Now, I could regurgitate all of the media hype that they are trying to build up around this cartridge, but after 30 plus years in this business, I have to confess that I am a natural skeptic when it comes to new cartridge introductions.
Does anyone remember the WSSM family of cartridges? Almost nobody does and if you own one you know the ammo manufacturers have totally forgotten about it.
It’s pretty obvious why they refer to the 6.8 Western as a 6.8 instead of a 270. We all know the 6.5’s are dominating the shooting landscape, so calling it a 6.8 Western makes it sound more like a 6.5.
Like I said, I’m skeptical.
BUT, after taking a closer look at this round, I need to tell you that I don’t hate it. I can even believe that I might grow to like it, if it does not suffer the same fate as the WSSM, leaving a whole bunch of trusting rifle enthusiasts with no factory ammunition.
Will the 6.8 Western suffer the same fate?
Now, as a natural skeptic and crumugion about these things, I always thought the WSSM was a bad product. Feeding was terrible, cartridge performance was unimpressive, and accuracy was not very good with the possible exception of the 25 WSSM which was not terrible but was still mediocre at best.
With the 6.8 Western, we have another Browning/Winchester Olin cartridge introduction with both companies chambering factory rifles and producing factory ammo. This time, I think they have come up with a pretty good cartridge specifically designed for heavy-for-caliber, high BC bullets.
I have never considered the 6.5 PRC a legitimate Elk cartridge simply because it does not offer a heavy enough bullet to reliably produce penetration through heavy bone and muscle tissue, especially at longer ranges.
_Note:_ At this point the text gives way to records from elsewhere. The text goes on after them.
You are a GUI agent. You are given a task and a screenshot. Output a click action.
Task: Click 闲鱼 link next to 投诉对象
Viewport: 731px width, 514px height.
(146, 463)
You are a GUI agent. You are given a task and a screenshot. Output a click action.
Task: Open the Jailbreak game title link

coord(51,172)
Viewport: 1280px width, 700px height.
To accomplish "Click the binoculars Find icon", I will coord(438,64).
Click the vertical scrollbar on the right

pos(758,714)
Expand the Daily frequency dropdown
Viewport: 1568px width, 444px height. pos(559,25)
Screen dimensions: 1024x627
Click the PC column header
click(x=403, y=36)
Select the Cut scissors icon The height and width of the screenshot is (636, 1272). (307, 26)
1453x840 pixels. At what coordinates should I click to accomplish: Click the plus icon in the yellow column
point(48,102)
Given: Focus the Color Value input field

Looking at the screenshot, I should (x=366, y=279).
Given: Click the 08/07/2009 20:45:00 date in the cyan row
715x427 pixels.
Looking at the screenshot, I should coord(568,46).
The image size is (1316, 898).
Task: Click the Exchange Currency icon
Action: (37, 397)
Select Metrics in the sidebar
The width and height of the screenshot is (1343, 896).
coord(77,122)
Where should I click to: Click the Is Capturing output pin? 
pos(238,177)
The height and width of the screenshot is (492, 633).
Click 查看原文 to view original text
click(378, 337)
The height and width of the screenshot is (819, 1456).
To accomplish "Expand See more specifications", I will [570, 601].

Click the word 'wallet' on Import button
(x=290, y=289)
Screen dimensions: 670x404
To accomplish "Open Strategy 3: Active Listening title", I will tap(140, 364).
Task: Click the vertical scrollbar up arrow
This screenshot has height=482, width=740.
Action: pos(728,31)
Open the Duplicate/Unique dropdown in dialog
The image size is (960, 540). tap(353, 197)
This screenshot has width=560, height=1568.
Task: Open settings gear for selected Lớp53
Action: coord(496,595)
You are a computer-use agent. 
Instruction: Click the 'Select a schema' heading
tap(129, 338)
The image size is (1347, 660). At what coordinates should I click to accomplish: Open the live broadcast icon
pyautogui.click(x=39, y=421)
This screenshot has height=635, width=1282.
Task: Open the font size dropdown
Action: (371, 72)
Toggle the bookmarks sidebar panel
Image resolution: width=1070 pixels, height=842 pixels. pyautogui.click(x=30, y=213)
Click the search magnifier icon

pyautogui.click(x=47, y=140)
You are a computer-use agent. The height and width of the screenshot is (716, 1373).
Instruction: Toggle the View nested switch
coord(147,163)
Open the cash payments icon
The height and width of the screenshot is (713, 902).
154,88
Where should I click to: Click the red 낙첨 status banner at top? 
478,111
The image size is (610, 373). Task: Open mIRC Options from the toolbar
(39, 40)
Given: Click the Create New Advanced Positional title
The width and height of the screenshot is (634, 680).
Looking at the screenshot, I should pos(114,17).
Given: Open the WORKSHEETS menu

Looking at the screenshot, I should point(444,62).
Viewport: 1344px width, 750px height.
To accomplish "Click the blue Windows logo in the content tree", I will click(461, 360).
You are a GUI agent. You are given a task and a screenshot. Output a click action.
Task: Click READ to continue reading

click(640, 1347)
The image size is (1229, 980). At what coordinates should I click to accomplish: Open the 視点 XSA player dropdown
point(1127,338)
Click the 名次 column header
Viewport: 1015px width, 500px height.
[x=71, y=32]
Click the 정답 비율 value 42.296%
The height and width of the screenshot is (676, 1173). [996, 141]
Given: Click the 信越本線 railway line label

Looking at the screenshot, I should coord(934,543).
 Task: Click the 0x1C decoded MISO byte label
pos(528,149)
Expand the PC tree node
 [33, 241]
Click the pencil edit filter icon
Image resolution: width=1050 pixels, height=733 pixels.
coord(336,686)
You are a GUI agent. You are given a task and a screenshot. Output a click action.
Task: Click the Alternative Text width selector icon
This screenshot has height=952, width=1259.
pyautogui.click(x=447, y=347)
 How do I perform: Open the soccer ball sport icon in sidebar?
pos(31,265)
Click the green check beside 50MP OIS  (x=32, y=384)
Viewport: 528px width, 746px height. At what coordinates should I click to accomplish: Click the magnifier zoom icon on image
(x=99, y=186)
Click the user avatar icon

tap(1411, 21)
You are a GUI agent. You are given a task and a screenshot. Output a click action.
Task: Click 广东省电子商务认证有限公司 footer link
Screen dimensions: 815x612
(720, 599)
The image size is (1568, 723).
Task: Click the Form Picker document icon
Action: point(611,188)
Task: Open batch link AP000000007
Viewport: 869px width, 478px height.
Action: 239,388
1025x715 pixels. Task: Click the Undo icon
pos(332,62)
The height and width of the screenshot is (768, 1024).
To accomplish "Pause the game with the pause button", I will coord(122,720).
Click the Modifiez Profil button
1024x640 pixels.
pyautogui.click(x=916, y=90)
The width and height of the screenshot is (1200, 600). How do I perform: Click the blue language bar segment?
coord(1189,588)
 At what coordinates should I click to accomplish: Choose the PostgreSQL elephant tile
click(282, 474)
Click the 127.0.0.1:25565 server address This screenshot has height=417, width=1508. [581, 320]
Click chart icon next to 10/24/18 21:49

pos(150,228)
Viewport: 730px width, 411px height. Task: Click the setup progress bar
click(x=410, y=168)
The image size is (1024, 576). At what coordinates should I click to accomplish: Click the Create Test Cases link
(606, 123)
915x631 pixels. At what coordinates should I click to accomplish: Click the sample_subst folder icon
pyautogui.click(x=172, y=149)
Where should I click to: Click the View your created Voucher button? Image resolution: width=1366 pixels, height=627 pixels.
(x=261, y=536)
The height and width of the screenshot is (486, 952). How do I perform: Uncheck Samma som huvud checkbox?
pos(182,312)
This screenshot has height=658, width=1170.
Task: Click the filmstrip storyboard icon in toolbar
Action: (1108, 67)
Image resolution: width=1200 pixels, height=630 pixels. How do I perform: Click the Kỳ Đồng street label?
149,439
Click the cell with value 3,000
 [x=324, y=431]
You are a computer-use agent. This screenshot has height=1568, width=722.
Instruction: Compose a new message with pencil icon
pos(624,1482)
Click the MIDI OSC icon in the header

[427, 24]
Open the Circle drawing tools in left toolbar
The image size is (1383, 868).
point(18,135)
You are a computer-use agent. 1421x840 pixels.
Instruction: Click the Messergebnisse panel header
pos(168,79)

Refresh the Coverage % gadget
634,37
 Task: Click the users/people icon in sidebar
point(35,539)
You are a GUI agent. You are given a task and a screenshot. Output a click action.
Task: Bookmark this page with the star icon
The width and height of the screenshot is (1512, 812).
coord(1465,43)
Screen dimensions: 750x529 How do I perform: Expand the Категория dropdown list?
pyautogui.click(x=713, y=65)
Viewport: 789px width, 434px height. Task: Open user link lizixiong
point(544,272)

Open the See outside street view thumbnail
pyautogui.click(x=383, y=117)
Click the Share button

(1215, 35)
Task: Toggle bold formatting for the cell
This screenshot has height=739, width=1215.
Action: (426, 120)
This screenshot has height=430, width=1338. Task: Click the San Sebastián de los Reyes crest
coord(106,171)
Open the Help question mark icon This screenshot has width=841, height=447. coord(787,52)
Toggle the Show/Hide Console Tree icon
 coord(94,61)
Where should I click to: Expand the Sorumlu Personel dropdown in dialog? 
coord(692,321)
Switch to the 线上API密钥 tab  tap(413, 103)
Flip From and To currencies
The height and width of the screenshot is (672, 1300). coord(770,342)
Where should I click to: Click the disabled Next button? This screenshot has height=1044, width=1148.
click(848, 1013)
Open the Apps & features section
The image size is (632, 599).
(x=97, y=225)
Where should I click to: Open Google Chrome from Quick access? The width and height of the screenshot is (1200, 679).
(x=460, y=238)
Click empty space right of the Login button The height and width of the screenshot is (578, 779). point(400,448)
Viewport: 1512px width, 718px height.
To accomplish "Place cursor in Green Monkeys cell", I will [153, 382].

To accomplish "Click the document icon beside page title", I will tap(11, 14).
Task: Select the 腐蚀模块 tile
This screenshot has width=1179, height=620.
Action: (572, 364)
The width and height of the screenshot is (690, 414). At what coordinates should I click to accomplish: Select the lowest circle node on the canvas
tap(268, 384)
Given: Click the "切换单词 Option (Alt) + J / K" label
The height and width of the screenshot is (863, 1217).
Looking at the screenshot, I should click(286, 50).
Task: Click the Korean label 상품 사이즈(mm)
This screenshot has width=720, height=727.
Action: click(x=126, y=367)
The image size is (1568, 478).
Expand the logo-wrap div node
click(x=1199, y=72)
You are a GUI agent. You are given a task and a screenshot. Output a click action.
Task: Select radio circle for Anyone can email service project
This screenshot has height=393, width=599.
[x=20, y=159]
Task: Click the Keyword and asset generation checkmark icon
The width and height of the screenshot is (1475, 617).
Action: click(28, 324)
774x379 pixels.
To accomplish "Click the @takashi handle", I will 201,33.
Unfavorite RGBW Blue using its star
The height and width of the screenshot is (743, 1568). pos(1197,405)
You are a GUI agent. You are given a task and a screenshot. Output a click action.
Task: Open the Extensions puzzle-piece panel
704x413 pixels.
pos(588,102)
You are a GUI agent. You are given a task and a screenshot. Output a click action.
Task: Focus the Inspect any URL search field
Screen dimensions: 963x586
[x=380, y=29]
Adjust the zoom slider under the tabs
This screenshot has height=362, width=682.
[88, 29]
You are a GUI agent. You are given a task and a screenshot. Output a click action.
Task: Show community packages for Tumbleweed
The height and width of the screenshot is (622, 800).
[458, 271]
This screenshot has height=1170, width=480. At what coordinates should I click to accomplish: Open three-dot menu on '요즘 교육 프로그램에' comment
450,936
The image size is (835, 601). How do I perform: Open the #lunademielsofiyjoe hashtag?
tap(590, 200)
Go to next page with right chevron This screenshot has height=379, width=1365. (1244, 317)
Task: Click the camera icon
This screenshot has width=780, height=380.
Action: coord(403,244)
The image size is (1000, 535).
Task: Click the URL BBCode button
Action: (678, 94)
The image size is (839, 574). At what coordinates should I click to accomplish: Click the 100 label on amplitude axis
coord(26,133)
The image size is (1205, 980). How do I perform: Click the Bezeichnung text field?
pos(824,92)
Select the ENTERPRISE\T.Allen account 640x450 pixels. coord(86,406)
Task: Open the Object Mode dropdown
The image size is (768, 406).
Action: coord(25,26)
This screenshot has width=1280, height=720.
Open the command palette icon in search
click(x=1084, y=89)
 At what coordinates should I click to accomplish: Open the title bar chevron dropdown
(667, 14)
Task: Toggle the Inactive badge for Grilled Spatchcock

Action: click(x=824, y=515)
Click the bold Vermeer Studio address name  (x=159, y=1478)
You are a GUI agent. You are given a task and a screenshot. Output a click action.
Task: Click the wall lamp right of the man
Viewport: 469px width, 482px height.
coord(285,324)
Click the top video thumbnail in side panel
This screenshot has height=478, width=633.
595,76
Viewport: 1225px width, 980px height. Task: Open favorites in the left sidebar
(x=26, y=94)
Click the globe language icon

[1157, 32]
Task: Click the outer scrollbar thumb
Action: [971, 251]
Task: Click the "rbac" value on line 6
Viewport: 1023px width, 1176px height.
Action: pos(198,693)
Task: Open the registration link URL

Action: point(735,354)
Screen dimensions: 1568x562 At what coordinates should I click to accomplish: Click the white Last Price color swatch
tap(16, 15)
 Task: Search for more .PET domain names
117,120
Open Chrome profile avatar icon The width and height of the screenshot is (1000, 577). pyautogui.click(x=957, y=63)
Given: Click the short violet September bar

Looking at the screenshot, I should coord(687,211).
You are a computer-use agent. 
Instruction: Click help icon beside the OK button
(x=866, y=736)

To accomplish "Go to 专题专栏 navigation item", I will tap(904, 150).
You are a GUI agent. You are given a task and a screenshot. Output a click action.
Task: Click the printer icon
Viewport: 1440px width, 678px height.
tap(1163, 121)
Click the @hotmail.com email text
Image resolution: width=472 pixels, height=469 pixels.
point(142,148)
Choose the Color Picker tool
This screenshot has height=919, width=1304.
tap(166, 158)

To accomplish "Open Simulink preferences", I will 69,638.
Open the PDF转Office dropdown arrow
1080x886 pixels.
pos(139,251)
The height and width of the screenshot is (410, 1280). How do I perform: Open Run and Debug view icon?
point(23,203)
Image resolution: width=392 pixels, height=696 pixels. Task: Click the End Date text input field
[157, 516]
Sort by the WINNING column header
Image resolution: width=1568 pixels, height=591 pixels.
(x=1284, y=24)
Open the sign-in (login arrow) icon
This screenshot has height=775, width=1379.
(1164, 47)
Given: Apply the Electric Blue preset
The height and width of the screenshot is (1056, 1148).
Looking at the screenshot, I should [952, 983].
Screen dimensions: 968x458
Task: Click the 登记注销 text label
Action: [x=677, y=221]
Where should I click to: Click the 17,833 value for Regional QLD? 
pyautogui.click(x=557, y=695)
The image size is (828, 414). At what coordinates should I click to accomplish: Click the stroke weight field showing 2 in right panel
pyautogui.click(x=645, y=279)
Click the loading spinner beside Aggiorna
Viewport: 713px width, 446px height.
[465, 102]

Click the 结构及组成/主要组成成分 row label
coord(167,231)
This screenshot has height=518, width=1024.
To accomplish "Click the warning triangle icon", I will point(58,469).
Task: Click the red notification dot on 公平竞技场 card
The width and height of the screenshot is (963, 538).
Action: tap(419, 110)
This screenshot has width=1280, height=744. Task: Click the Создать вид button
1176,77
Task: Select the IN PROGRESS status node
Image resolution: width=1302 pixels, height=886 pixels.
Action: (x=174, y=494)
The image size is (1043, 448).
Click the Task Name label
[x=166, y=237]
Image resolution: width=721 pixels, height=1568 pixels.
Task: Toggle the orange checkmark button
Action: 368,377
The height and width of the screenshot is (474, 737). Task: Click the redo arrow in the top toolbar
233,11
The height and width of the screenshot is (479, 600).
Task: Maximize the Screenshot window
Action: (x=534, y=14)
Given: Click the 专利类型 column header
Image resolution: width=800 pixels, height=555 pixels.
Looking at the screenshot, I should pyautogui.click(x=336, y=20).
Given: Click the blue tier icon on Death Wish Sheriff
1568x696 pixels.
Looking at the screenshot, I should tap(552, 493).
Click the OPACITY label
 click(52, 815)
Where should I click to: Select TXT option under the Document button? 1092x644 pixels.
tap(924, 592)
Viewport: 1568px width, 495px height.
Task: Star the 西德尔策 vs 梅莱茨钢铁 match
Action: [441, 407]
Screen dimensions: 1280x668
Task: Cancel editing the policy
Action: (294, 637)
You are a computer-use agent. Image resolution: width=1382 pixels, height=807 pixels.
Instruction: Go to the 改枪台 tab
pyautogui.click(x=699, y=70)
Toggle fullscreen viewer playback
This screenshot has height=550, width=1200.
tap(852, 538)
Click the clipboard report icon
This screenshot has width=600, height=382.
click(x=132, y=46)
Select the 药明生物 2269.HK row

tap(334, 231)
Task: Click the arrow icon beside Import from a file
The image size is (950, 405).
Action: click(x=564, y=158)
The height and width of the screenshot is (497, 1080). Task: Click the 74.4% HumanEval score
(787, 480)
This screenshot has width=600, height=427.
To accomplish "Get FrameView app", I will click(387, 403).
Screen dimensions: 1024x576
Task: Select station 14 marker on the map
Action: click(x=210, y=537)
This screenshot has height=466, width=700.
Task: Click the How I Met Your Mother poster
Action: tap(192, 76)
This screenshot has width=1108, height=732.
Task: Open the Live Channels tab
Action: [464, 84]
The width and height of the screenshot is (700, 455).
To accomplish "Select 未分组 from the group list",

I realize that many Elk have fallen to the 243, 6.5 Creedmoor, 6.5 PRC, and 270 Winchester but that does not make these ideal for Elk, especially if you only get one or two attempts a year to bag your trophy and can’t wait for a 150 yard broadside shot.
The 6.8 Western offers a 165 grain Accubond Long Range and a whopping 175 grain Sierra projectile, both with very high sectional densities and high ballistic coefficients. This means they will hold on to lots of energy downrange and penetrate through heavy bone and tissue, making this a legitimate cartridge for Elk.
At 500 yards, the 165 ABLR produces 1856 foot-pounds of energy and the 175 grain Sierra generates 1771 foot-pounds at the same distance. That is pretty impressive for a 2.9”ish length cartridge with recoil just below a 7mm Rem. Mag.
Since the 6.8 Western is designed for a short action length and 24” barrel, we can build a lightweight rifle that still achieves perfect balance, great shootability, and guaranteed ½ MOA accuracy assuming the factory ammunition is up to that task (nobody knows this yet).
With its short distance to shoulder, and long bullets, the 6.8 Western will present some feeding challenges in a hinged floorplate magazine box design. Thus, we will be using a lightweight, sleek Detachable Box Magazine that center-stacks each round for flawless feeding.
Our job as a custom rifle builder is not to be an automatic cheerleader for every new cartridge that comes out just so we can sell more rifles.
Our job is to be skeptical and to honestly evaluate the pros and cons so we can help you make the best decisions for your rifle build.
We will vigorously test this new cartridge for accuracy, feeding, and performance before we offer it to our customers and will post the results as soon as we have them in a few months.